WORK REQUIRED>
In the entries that follow, find the line containing "This screenshot has height=498, width=1024."; from there, copy every line exactly through the line containing "Given: Select the".

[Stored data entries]
○ ○ ○ ○ ○ ○ ○

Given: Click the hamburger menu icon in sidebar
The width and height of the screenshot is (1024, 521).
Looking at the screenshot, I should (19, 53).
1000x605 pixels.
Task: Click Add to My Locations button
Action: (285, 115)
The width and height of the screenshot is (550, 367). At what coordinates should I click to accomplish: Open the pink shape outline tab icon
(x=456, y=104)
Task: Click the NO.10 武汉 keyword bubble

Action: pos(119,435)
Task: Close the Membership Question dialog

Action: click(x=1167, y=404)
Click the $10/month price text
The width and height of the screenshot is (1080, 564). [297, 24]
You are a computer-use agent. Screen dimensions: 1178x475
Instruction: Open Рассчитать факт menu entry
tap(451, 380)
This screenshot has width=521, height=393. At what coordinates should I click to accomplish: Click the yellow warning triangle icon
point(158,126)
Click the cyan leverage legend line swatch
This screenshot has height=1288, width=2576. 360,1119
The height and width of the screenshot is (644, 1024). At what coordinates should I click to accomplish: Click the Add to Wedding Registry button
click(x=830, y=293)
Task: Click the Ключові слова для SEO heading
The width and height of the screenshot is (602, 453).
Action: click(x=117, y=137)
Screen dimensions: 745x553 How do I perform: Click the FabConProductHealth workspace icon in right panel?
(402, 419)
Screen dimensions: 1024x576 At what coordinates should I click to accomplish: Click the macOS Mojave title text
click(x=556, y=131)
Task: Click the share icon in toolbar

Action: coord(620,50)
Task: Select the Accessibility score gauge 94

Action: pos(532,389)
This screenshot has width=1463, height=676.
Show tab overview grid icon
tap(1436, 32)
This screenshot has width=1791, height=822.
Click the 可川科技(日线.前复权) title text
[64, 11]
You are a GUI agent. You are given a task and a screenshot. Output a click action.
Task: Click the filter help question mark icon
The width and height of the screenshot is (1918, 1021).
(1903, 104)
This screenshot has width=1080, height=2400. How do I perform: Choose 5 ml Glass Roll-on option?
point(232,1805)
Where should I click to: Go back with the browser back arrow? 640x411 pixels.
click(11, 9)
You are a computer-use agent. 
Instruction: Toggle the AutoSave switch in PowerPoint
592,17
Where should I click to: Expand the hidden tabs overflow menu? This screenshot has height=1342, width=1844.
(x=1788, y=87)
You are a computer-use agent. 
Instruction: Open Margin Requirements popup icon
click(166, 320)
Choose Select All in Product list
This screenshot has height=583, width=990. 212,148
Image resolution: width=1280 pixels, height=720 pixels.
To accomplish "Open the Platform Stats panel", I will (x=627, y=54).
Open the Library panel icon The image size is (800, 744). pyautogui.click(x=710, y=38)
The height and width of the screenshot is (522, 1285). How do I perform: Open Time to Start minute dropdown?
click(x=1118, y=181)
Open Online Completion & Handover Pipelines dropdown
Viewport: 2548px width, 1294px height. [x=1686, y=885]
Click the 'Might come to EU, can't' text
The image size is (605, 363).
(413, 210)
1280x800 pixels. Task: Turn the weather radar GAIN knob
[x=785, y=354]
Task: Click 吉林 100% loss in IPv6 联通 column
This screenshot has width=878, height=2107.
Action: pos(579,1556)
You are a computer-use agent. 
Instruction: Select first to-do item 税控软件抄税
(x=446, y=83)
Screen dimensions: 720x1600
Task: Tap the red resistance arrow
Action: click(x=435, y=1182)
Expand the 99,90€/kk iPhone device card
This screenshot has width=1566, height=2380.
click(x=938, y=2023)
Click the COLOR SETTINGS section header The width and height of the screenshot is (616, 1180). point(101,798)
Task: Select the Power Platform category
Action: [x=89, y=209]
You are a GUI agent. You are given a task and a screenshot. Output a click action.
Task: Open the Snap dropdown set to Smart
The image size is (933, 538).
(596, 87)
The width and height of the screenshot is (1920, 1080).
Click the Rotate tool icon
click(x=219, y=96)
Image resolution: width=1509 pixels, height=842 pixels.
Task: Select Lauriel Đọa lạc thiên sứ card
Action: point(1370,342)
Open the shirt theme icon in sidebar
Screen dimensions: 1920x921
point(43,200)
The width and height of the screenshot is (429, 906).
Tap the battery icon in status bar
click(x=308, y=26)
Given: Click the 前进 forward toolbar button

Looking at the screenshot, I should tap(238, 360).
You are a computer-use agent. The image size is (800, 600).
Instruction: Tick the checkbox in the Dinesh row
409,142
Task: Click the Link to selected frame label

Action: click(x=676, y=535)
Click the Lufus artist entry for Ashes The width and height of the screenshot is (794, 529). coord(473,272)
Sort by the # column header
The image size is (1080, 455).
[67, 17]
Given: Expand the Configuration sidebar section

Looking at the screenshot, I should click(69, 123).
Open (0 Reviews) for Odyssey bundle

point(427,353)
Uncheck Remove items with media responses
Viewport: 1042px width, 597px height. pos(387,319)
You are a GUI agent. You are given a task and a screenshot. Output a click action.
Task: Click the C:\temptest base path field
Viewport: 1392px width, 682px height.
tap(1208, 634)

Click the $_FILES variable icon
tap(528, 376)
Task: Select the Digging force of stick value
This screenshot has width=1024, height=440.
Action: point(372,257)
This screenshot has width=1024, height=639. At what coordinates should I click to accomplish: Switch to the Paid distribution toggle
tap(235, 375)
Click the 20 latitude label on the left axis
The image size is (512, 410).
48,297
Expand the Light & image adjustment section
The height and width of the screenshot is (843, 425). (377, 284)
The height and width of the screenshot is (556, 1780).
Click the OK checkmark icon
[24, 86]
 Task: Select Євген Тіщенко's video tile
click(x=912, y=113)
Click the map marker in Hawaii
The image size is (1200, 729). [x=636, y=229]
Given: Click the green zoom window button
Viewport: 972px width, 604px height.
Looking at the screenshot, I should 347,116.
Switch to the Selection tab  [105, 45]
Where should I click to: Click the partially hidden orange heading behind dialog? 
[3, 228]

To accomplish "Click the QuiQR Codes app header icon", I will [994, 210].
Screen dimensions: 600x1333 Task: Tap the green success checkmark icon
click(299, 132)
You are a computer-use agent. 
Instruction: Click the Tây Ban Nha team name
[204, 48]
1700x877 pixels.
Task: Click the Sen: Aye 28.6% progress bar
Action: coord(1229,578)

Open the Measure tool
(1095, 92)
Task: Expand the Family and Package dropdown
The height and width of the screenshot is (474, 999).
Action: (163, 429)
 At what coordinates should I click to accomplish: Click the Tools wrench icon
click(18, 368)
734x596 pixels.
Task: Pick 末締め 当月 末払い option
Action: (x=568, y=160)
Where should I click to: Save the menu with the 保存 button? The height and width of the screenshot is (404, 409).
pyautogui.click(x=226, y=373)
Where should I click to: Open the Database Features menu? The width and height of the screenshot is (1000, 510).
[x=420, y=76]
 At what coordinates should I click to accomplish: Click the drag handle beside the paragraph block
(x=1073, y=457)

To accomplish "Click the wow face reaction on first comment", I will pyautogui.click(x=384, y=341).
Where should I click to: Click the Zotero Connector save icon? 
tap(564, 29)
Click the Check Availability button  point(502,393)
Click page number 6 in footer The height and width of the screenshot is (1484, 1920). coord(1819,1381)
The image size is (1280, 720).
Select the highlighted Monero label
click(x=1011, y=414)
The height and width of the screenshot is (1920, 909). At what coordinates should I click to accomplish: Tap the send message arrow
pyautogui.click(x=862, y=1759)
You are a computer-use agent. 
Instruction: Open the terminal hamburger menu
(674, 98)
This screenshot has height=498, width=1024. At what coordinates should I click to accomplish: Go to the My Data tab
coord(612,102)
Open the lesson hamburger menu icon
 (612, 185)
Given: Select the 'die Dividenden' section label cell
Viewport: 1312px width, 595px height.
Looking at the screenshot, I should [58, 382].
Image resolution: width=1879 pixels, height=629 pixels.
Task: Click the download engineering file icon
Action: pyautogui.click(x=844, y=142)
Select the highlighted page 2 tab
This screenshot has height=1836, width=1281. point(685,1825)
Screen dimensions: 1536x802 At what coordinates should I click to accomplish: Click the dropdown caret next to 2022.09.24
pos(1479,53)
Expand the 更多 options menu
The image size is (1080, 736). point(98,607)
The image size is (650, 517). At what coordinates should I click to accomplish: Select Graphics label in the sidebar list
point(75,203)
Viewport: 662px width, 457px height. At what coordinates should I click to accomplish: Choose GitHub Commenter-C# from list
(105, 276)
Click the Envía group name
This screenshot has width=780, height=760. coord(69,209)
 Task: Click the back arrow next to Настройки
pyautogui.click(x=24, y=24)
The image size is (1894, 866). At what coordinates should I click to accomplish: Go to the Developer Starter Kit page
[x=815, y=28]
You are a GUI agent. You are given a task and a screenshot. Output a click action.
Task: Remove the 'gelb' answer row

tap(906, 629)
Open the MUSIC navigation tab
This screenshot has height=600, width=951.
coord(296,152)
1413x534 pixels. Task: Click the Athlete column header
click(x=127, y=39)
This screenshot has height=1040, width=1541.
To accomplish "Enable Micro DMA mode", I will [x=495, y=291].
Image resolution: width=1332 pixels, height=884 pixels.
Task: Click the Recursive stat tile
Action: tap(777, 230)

○ ○ ○ ○ ○ ○ ○

RESPONSE AREA>
This screenshot has height=498, width=1024. At what coordinates should I click to accomplish: Go to the My Data tab
coord(612,102)
Open the lesson hamburger menu icon
 (612, 185)
Given: Select the 'die Dividenden' section label cell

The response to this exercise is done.